Chances are, the kid understands the rule—most developmentally delayed children understand more than is immediately obvious. Is the child then objecting to pants for the sake of objecting, or because there’s a sensory sensitivity issue? The first may call for some form of discipline; the second for finding a different kind of pants.

There are those in disability rights circles who think we should also take this as an opportunity to challenge the very concept of pants and view them as a source of oppression. I don’t disagree on principle (why should anyone be forced to wear pants anyway?), but change is slow. For now, if you want to go out in public, you have to wear pants of some kind. Or perhaps leggings or shorts or a skirt. If there is a battle of wills between parent and child, offering choices may allow the child to feel heard and result in cooperation.

There are hard choices involved in teaching and disciplining a child with certain disabilities. How do you help a child develop independence and self-confidence when the majority of things they do are “wrong,” even dangerous? How do you ensure that they have time to just be themselves while also making sure you provide them with enough training that they will be given as many social and educational opportunities as possible?

***

The beautiful girl I call Tangles provides a good illustration of this point. Tangles is 10, with diagnoses of global developmental delay, profound mental retardation, ataxic cerebral palsy, and possible autism. Her mother and I agree that she’s smarter than most people think, but so far she’s got very limited ways of expressing it.

She’s very friendly, and likes to approach people and animals and touch them. The problem is her ataxia, which means she has trouble controlling or stopping a motion once she initiates it. The result is that when she reaches out to get someone’s attention, she doesn’t touch them; she hits them. And she’s pretty strong for a 10 year old girl. Her attempts at “hello” are sometimes rough enough to make me wince.

Her family is used to it. Her mother corrects “gentle, please,” and “careful, honey” again and again. When I’m at the playground with Tangles and her younger sister Curls, Curls apologizes on Tangles’ behalf: “she doesn’t mean to,” and “she doesn’t understand what she’s doing,” and the kids they play with regularly seem to have simply gotten used to being smacked on occasion.

But this isn’t a sustainable solution. Tangles is getting bigger and stronger. If she hurts someone badly by accident, or even gets past the age where adults are comfortable shrugging her actions off, I worry that she’ll end up being restrained or sedated regularly. I can’t bear the thought of seeing that happen to this vibrant and loving girl. So somehow, for her own sake, she has to learn not to hit.

I suspect most behavioral therapists would train her simply to keep her hands down, to not touch others at all… but that would be punishing her for reaching out and trying to interact. What a heartbreaking notion.  What if it kept her from wanting to socialize at all?
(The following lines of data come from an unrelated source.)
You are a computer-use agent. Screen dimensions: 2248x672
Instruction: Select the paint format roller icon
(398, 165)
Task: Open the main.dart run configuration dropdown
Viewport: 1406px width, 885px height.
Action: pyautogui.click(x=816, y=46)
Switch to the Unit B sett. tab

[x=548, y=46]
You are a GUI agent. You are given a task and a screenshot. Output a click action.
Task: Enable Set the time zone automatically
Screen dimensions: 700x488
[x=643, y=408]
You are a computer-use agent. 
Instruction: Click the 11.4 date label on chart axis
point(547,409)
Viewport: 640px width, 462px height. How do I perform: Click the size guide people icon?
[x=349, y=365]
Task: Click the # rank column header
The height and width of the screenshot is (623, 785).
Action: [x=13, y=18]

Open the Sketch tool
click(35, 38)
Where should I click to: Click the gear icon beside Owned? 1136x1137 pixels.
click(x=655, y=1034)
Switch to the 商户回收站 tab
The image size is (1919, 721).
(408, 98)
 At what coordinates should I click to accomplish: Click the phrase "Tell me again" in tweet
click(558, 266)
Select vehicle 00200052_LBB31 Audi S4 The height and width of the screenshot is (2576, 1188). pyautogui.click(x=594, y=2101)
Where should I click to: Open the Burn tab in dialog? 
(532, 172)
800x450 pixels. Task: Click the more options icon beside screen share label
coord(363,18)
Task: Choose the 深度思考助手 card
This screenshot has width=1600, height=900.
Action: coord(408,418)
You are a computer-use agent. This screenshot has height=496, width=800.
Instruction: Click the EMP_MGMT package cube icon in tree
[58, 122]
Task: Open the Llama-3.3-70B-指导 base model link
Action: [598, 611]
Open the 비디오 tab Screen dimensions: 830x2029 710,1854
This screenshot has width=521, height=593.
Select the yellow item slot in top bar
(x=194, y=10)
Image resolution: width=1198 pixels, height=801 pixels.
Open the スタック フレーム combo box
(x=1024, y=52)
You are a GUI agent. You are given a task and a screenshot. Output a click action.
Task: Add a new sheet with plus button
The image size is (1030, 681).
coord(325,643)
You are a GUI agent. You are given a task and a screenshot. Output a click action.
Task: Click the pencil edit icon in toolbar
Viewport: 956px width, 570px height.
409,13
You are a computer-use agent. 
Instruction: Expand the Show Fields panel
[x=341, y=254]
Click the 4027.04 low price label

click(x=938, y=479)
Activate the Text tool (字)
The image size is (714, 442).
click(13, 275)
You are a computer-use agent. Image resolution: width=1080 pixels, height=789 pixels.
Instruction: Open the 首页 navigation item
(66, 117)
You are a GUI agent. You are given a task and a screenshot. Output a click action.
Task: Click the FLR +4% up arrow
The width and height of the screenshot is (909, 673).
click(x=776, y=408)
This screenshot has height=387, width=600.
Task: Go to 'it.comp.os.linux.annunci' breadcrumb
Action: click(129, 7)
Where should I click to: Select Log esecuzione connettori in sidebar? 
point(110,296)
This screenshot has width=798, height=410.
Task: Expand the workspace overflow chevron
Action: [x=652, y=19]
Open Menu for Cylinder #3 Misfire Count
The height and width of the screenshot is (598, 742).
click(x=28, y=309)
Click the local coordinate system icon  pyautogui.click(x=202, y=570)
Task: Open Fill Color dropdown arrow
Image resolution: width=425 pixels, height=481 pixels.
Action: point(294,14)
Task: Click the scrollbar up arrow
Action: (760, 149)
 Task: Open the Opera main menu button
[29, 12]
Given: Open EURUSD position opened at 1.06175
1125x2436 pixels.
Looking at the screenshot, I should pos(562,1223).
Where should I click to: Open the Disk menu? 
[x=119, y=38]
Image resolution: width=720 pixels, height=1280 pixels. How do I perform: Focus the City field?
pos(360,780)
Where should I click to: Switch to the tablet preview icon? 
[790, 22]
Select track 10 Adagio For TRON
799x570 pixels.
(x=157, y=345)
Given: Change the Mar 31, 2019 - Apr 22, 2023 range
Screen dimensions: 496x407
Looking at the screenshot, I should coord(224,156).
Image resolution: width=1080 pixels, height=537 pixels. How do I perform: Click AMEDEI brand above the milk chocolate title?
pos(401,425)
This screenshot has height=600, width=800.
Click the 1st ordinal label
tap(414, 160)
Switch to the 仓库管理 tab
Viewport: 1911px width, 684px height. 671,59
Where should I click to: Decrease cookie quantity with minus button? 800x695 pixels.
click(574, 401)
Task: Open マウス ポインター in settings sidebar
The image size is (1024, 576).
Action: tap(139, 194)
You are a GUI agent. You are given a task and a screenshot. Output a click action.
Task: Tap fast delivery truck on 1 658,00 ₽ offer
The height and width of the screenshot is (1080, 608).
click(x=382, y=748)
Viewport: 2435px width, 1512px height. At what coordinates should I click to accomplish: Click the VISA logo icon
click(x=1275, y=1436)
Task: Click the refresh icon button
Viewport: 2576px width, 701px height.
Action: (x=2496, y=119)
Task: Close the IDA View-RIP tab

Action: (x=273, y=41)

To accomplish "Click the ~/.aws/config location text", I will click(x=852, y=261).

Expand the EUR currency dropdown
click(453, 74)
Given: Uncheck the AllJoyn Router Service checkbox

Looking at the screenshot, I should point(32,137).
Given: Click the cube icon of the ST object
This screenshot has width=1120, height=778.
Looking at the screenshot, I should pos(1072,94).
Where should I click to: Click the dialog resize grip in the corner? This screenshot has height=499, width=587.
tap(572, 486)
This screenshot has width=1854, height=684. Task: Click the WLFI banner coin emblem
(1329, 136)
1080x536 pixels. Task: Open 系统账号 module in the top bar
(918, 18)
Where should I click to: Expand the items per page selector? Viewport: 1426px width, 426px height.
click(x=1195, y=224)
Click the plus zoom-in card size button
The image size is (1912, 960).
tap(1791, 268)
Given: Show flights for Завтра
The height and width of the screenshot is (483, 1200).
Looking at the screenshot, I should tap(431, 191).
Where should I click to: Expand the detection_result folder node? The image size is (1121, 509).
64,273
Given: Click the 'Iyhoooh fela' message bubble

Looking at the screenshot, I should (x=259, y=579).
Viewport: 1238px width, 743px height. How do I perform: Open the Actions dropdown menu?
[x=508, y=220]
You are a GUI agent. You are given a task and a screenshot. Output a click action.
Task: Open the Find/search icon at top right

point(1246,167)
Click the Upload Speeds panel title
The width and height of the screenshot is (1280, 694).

I can’t help feeling there must be another way.

I often remind her (usually right after she’s managed to thwap some poor startled person before I could grab her) that it’s not OK to touch strangers who aren’t expecting it, to touch little babies, to touch people without their permission. I don’t know how well she understands. I remind her to reach for people’s bodies rather than their faces. We work on “gentle touching,” having her stroke her hand along my arm rather than striking out in a slapping motion. But I think often she simply acts on impulse, forgetting to follow the rules that she does know intellectually.

The other night she hit Curls in the eye. Curls usually responds to her sister’s slaps with a mild scolding, and occasionally hitting back, so when she starting sobbing, I knew Tangles had managed to hurt her worse than usual.

“No! Don’t hit! Not in the face!” I reminded her. She was already wandering off as I continued exhorting her to try and be more gentle, and a casual observer would think she didn’t notice, let alone care, that her sister was crying. Her face was serene, and she continued with her normal activities.

But then I heard her saying “oh-oh” (her version of “uh-oh”), which is something she says when she’s upset, and I knew she understood what was going on and was bothered by it. She’s still officially “non-verbal,” and it’s relatively rare for her to actually try and say something, so I knew this was a big deal to her, too.

“Oh honey, I know you didn’t mean to hurt her,” I told her and gave her a hug. Then I went back to comforting Curls and applying an ice-pack to her face… but my deeper sympathies were with Tangles, who doesn’t even have a way to tell her sister that she is sorry.

How many things, I wonder, does she feel bad about without us knowing? How much does it hurt when we scold her over and over for something she doesn’t mean to do in the first place? Does it hurt her to hear people say that she doesn’t know any better, when obviously, she does know and is trying to improve? How do we teach her all the things she needs to know without convincing her that she is a broken human being in need of constant fixing? How do we support her desire to interact with the world while trying to change the way she does it? I can only hope we’re on the right track.

Thoughts on Savants and Skill Trade-Offs

December 12, 2012 Leave a comment

I just watched this wonderful clip from “60 Minutes”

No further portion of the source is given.